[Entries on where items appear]
'''

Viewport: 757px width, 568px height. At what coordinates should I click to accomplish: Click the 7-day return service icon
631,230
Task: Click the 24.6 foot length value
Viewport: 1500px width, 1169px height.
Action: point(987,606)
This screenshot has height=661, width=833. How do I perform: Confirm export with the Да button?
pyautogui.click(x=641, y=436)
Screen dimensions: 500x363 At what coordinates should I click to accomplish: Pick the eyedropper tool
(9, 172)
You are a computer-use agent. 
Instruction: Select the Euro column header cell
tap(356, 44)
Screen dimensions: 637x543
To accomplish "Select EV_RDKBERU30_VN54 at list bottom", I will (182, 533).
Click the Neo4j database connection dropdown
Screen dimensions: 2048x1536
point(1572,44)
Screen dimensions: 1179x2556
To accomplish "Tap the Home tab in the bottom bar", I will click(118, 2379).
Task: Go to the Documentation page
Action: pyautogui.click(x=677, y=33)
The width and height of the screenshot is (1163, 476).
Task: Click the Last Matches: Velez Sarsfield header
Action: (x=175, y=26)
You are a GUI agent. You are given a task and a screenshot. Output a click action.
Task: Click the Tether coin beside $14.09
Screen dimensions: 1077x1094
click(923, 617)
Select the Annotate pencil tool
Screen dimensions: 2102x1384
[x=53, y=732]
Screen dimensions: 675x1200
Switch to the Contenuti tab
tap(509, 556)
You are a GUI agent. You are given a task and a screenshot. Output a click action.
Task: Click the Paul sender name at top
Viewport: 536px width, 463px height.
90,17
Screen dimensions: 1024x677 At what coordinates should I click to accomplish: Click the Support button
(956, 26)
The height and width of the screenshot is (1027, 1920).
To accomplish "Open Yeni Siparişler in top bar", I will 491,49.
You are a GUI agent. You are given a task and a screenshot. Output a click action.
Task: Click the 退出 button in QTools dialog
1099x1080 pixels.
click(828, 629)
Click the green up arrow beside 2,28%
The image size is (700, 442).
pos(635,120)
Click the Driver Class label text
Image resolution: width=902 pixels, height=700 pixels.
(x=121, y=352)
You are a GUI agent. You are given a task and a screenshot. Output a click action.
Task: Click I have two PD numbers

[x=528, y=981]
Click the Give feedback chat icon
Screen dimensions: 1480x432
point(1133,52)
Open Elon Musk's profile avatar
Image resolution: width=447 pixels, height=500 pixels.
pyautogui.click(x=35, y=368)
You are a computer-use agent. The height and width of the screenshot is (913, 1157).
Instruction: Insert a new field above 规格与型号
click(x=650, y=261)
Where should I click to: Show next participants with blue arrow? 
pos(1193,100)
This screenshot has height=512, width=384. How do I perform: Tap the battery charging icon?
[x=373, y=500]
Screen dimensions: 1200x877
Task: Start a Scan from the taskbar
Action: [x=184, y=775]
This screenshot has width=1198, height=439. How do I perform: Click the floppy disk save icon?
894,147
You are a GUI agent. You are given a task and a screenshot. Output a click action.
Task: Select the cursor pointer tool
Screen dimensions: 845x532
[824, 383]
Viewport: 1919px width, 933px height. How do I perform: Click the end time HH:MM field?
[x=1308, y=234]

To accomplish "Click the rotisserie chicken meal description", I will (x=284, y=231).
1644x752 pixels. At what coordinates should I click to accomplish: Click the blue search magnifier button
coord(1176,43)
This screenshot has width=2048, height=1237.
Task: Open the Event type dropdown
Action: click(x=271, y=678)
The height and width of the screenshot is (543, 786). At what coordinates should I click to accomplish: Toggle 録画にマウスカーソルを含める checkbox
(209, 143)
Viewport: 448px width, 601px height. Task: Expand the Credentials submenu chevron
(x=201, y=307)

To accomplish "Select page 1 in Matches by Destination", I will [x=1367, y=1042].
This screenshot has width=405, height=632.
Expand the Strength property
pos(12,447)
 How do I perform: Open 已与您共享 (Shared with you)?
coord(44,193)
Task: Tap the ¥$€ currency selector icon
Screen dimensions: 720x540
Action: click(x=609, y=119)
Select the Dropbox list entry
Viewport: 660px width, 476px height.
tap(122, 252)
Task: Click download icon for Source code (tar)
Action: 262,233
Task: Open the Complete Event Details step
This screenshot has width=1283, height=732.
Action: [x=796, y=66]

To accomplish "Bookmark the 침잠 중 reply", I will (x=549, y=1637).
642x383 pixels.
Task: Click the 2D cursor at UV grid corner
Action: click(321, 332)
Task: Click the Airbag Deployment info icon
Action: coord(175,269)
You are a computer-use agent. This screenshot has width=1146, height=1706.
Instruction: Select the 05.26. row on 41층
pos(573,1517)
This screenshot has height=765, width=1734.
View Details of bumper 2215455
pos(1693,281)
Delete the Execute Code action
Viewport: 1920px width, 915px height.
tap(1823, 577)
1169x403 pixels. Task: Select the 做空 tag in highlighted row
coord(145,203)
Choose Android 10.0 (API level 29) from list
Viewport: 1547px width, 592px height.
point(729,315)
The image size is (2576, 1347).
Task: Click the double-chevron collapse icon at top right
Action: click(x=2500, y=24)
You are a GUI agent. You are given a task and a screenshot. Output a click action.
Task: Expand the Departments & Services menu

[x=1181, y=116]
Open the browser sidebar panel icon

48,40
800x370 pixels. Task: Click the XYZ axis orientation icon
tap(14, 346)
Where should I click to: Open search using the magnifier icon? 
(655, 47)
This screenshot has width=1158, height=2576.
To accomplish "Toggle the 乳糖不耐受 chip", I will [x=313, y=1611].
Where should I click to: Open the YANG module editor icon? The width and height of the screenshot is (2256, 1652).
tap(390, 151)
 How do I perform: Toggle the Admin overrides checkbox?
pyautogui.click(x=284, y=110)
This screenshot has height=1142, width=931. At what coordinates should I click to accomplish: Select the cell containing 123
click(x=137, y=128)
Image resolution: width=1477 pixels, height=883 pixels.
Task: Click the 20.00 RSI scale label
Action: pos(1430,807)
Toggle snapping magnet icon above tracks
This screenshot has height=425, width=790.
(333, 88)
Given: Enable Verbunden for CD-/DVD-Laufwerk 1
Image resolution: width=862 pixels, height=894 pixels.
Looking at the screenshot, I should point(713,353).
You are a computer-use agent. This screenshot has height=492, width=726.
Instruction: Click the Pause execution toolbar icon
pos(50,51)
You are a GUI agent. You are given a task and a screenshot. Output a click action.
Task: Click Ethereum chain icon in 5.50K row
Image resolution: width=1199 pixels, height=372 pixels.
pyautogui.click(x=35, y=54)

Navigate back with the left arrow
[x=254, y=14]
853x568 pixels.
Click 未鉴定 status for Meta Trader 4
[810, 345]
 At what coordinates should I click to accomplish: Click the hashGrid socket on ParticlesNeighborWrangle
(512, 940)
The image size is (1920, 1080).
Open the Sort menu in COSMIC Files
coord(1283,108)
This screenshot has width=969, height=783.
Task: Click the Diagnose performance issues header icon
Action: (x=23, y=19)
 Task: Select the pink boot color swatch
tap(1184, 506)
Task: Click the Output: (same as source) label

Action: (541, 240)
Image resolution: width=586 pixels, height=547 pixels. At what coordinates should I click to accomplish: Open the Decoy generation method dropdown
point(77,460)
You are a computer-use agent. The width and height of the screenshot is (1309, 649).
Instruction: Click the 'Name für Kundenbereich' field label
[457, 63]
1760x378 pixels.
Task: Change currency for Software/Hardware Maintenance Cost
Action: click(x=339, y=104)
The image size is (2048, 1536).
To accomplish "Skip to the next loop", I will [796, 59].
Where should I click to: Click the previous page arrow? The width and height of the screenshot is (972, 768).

'''

- [SET TASK]: Can you give all these records again, replacing "At what coordinates should I click to accomplish" with "Which point should I click to do" wherever it occurs and leaving everything else unchanged?

- [FINAL ANSWER]:
Viewport: 757px width, 568px height. Which point should I click to do: Click the 7-day return service icon
631,230
Task: Click the 24.6 foot length value
Viewport: 1500px width, 1169px height.
Action: point(987,606)
This screenshot has height=661, width=833. How do I perform: Confirm export with the Да button?
pyautogui.click(x=641, y=436)
Screen dimensions: 500x363 Which point should I click to do: Pick the eyedropper tool
(9, 172)
You are a computer-use agent. 
Instruction: Select the Euro column header cell
tap(356, 44)
Screen dimensions: 637x543
To accomplish "Select EV_RDKBERU30_VN54 at list bottom", I will (182, 533).
Click the Neo4j database connection dropdown
Screen dimensions: 2048x1536
point(1572,44)
Screen dimensions: 1179x2556
To accomplish "Tap the Home tab in the bottom bar", I will click(118, 2379).
Task: Go to the Documentation page
Action: pyautogui.click(x=677, y=33)
The width and height of the screenshot is (1163, 476).
Task: Click the Last Matches: Velez Sarsfield header
Action: (x=175, y=26)
You are a GUI agent. You are given a task and a screenshot. Output a click action.
Task: Click the Tether coin beside $14.09
Screen dimensions: 1077x1094
click(923, 617)
Select the Annotate pencil tool
Screen dimensions: 2102x1384
[x=53, y=732]
Screen dimensions: 675x1200
Switch to the Contenuti tab
tap(509, 556)
You are a GUI agent. You are given a task and a screenshot. Output a click action.
Task: Click the Paul sender name at top
Viewport: 536px width, 463px height.
90,17
Screen dimensions: 1024x677 Which point should I click to do: Click the Support button
(956, 26)
The height and width of the screenshot is (1027, 1920).
To accomplish "Open Yeni Siparişler in top bar", I will 491,49.
You are a GUI agent. You are given a task and a screenshot. Output a click action.
Task: Click the 退出 button in QTools dialog
1099x1080 pixels.
click(828, 629)
Click the green up arrow beside 2,28%
The image size is (700, 442).
pos(635,120)
Click the Driver Class label text
Image resolution: width=902 pixels, height=700 pixels.
(x=121, y=352)
You are a GUI agent. You are given a task and a screenshot. Output a click action.
Task: Click I have two PD numbers

[x=528, y=981]
Click the Give feedback chat icon
Screen dimensions: 1480x432
point(1133,52)
Open Elon Musk's profile avatar
Image resolution: width=447 pixels, height=500 pixels.
pyautogui.click(x=35, y=368)
You are a computer-use agent. The height and width of the screenshot is (913, 1157).
Instruction: Insert a new field above 规格与型号
click(x=650, y=261)
Where should I click to: Show next participants with blue arrow? 
pos(1193,100)
This screenshot has height=512, width=384. How do I perform: Tap the battery charging icon?
[x=373, y=500]
Screen dimensions: 1200x877
Task: Start a Scan from the taskbar
Action: [x=184, y=775]
This screenshot has width=1198, height=439. How do I perform: Click the floppy disk save icon?
894,147
You are a GUI agent. You are given a task and a screenshot. Output a click action.
Task: Select the cursor pointer tool
Screen dimensions: 845x532
[824, 383]
Viewport: 1919px width, 933px height. How do I perform: Click the end time HH:MM field?
[x=1308, y=234]

To accomplish "Click the rotisserie chicken meal description", I will (x=284, y=231).
1644x752 pixels. Which point should I click to do: Click the blue search magnifier button
coord(1176,43)
This screenshot has width=2048, height=1237.
Task: Open the Event type dropdown
Action: click(x=271, y=678)
The height and width of the screenshot is (543, 786). Which point should I click to do: Toggle 録画にマウスカーソルを含める checkbox
(209, 143)
Viewport: 448px width, 601px height. Task: Expand the Credentials submenu chevron
(x=201, y=307)

To accomplish "Select page 1 in Matches by Destination", I will [x=1367, y=1042].
This screenshot has width=405, height=632.
Expand the Strength property
pos(12,447)
 How do I perform: Open 已与您共享 (Shared with you)?
coord(44,193)
Task: Tap the ¥$€ currency selector icon
Screen dimensions: 720x540
Action: click(x=609, y=119)
Select the Dropbox list entry
Viewport: 660px width, 476px height.
tap(122, 252)
Task: Click download icon for Source code (tar)
Action: 262,233
Task: Open the Complete Event Details step
This screenshot has width=1283, height=732.
Action: [x=796, y=66]

To accomplish "Bookmark the 침잠 중 reply", I will (x=549, y=1637).
642x383 pixels.
Task: Click the 2D cursor at UV grid corner
Action: click(321, 332)
Task: Click the Airbag Deployment info icon
Action: coord(175,269)
You are a computer-use agent. This screenshot has width=1146, height=1706.
Instruction: Select the 05.26. row on 41층
pos(573,1517)
This screenshot has height=765, width=1734.
View Details of bumper 2215455
pos(1693,281)
Delete the Execute Code action
Viewport: 1920px width, 915px height.
tap(1823, 577)
1169x403 pixels. Task: Select the 做空 tag in highlighted row
coord(145,203)
Choose Android 10.0 (API level 29) from list
Viewport: 1547px width, 592px height.
point(729,315)
The image size is (2576, 1347).
Task: Click the double-chevron collapse icon at top right
Action: click(x=2500, y=24)
You are a GUI agent. You are given a task and a screenshot. Output a click action.
Task: Expand the Departments & Services menu

[x=1181, y=116]
Open the browser sidebar panel icon

48,40
800x370 pixels. Task: Click the XYZ axis orientation icon
tap(14, 346)
Where should I click to: Open search using the magnifier icon? 
(655, 47)
This screenshot has width=1158, height=2576.
To accomplish "Toggle the 乳糖不耐受 chip", I will [x=313, y=1611].
Where should I click to: Open the YANG module editor icon? The width and height of the screenshot is (2256, 1652).
tap(390, 151)
 How do I perform: Toggle the Admin overrides checkbox?
pyautogui.click(x=284, y=110)
This screenshot has height=1142, width=931. Which point should I click to do: Select the cell containing 123
click(x=137, y=128)
Image resolution: width=1477 pixels, height=883 pixels.
Task: Click the 20.00 RSI scale label
Action: pos(1430,807)
Toggle snapping magnet icon above tracks
This screenshot has height=425, width=790.
(333, 88)
Given: Enable Verbunden for CD-/DVD-Laufwerk 1
Image resolution: width=862 pixels, height=894 pixels.
Looking at the screenshot, I should point(713,353).
You are a computer-use agent. This screenshot has height=492, width=726.
Instruction: Click the Pause execution toolbar icon
pos(50,51)
You are a GUI agent. You are given a task and a screenshot. Output a click action.
Task: Click Ethereum chain icon in 5.50K row
Image resolution: width=1199 pixels, height=372 pixels.
pyautogui.click(x=35, y=54)

Navigate back with the left arrow
[x=254, y=14]
853x568 pixels.
Click 未鉴定 status for Meta Trader 4
[810, 345]
 Which point should I click to do: Click the hashGrid socket on ParticlesNeighborWrangle
(512, 940)
The image size is (1920, 1080).
Open the Sort menu in COSMIC Files
coord(1283,108)
This screenshot has width=969, height=783.
Task: Click the Diagnose performance issues header icon
Action: (x=23, y=19)
 Task: Select the pink boot color swatch
tap(1184, 506)
Task: Click the Output: (same as source) label

Action: (541, 240)
Image resolution: width=586 pixels, height=547 pixels. Which point should I click to do: Open the Decoy generation method dropdown
point(77,460)
You are a computer-use agent. The width and height of the screenshot is (1309, 649).
Instruction: Click the 'Name für Kundenbereich' field label
[457, 63]
1760x378 pixels.
Task: Change currency for Software/Hardware Maintenance Cost
Action: click(x=339, y=104)
The image size is (2048, 1536).
To accomplish "Skip to the next loop", I will [796, 59].
Where should I click to: Click the previous page arrow? The width and height of the screenshot is (972, 768).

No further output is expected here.